### [Exercise materials]
-*-
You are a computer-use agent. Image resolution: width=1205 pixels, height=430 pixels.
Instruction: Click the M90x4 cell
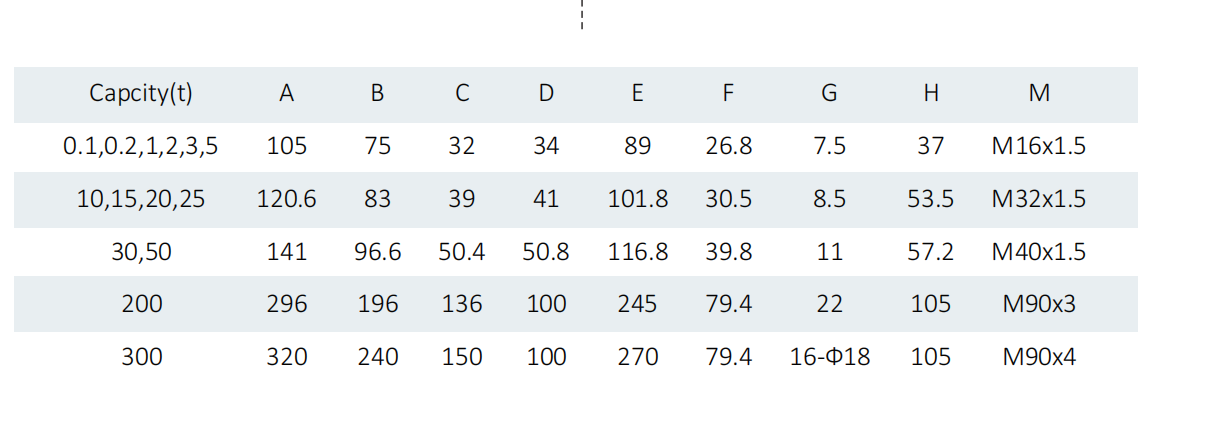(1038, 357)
-*-
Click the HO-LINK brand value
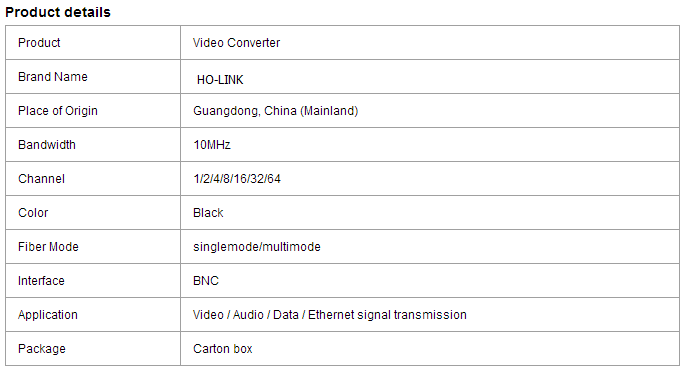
-*-
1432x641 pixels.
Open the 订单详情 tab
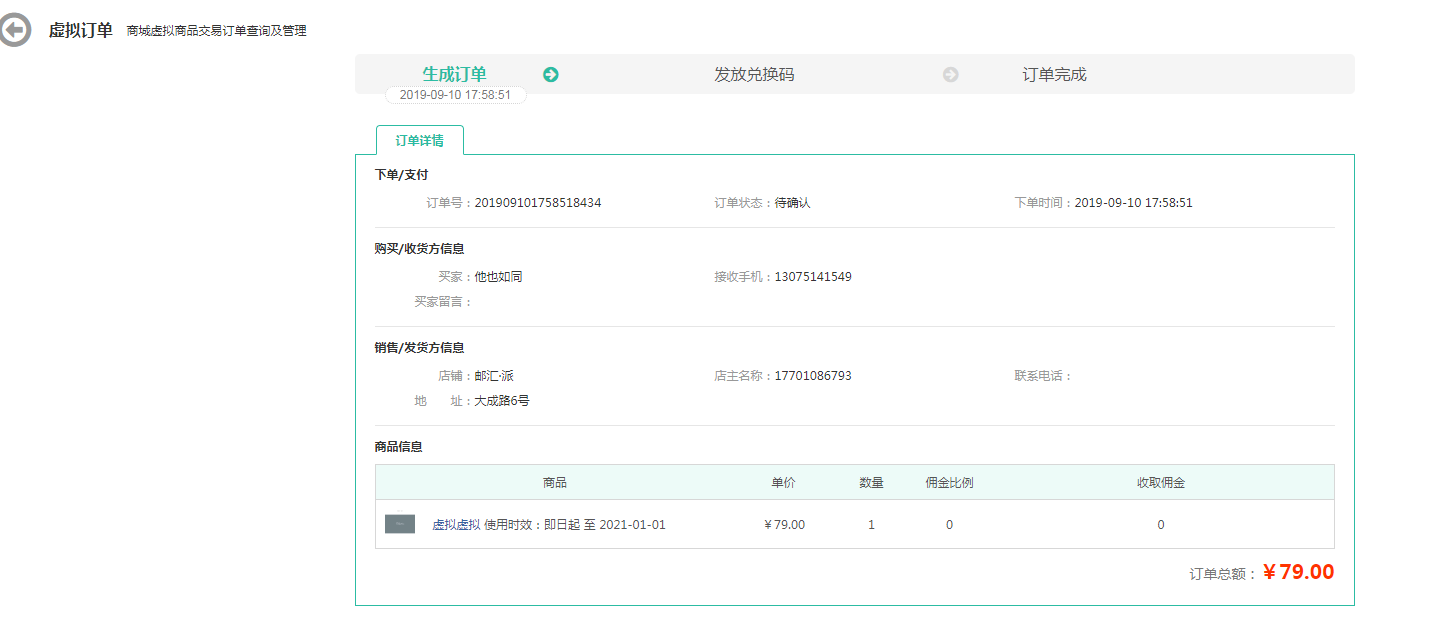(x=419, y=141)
-*-
### [Your instructions]
Could you render the listing lines as a Markdown table with the columns Row and Line, starting at the line containing "You are a computer-use" and ending at the line containing "(1038, 357)"? Skip blank lines and leave the pictures out.

### [Task result]
| Row | Line |
|---|---|
| 1 | You are a computer-use agent. Image resolution: width=1205 pixels, height=430 pixels. |
| 2 | Instruction: Click the M90x4 cell |
| 3 | (1038, 357) |